VBO performance initally very slow

I’m using a VBO in conjunction with a vertex program. Initially the rendering is very slow ( slower than using glVertex calls ) but after rotating the object around awhile the performance will suddenly and dramatically improve.

As I mentioned, performance is OK when using the vertex program in conjunction w/ glVertex calls instead of using the VBO. So, at least for now, I think the problem lies in how I’m using VBO’s and not the vertex program.

HW: Geforce 7800
Driver: 93.71

On startup the VBO is initialized as:

glGenBuffersARB( 1, &cyl_buffer );
glBindBufferARB( GL_ARRAY_BUFFER_ARB, cyl_buffer );
glBufferDataARB( GL_ARRAY_BUFFER_ARB, TOTAL_NUM_CYL_PTS * 4 * sizeof( float ),
glBindBufferARB( GL_ARRAY_BUFFER_ARB, 0 );

When the VBO is to be used:

glEnableClientState( GL_VERTEX_ARRAY );
glBindBufferARB( GL_ARRAY_BUFFER_ARB, cyl_buffer );
glVertexPointer( 4, GL_FLOAT, 0, NULL );

Using the VBO: The glDrawArrays call is inside a loop that also makes several calls to glVertexAttrib4fvARB to setup the vertex program.


Upon completion:

glBindBufferARB( GL_ARRAY_BUFFER_ARB, 0 );
glDisableClientState( GL_VERTEX_ARRAY );

Hello Foxbat,

are you using a dual core machine? I had the same issues on a Laptop with Centrino Duo and NVidia 7950 GTX graphics card. Apparently this has something to do with the NVidia drivers running on a dual core machine.

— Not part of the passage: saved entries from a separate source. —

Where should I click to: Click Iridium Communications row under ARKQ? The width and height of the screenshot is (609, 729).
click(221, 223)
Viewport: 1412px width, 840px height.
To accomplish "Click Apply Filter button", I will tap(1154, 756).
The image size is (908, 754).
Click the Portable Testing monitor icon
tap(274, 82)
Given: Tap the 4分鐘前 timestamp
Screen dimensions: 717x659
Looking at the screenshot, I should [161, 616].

I did some research and monitored fps over time. Interestingly, the slowdown is affecting only the first 120 frames or so. My workaround was to render 200 frames right after opengl context creation (just glClear, gluLookAt and glFlush). Performance is back to normal after doing this.



Interesting bug. Have you reported this to nVidia?

I have the same problem; my machine is a Pentium 4 D 830 ( dual core @ 3 Ghz ) on a 7800 GTX. That would confirm your theory…


Yes, my machine is dual core. Interesting.

When I get a chance I’ll check to see how many frames need to be rendered before the performance increase.

Foxbat: When setting it up, could you test if reordering the calls makes a difference (like, only enabling after all state is set up)?

If you’re on Windows, could you try to set the process affinity to just one CPU and see if it makes a difference?

(I just got a dual core and haven’t got the time to test these things myself just yet)

Running some tests…

Running the program without setting the affinity performance seems to increase around frame 80 - 90.

Setting the affinity after the windows/contexts have been created its around frame 30-40.

Setting a break point at the first line in main and setting the affinity ( this is before windows/contexts have been created ) all works normally.

So this definitely is a dual core issue.

Moving the call to glEnableClientState after the calls to glBindBuffer and glVertexPointer has no effect.

Has somebody already submitted a bug to nVidia?

Foxbat: Whether or not, I think this validates a report from you too (more reports could make them react faster).

Funny, first 64-bit (h/w) issues, now dual-core… :slight_smile:

Foxbat: I haven’t reported the bug yet, cause I had only two dual core nvidia machines to test the theory.

Funny that this topic hasn’t appeared more frequently, since it appeared around the end of June 2006 on my machine http://www.gamedev.net/community/forums/topic.asp?topic_id=400956 .

Is there any registered developer to report the bug?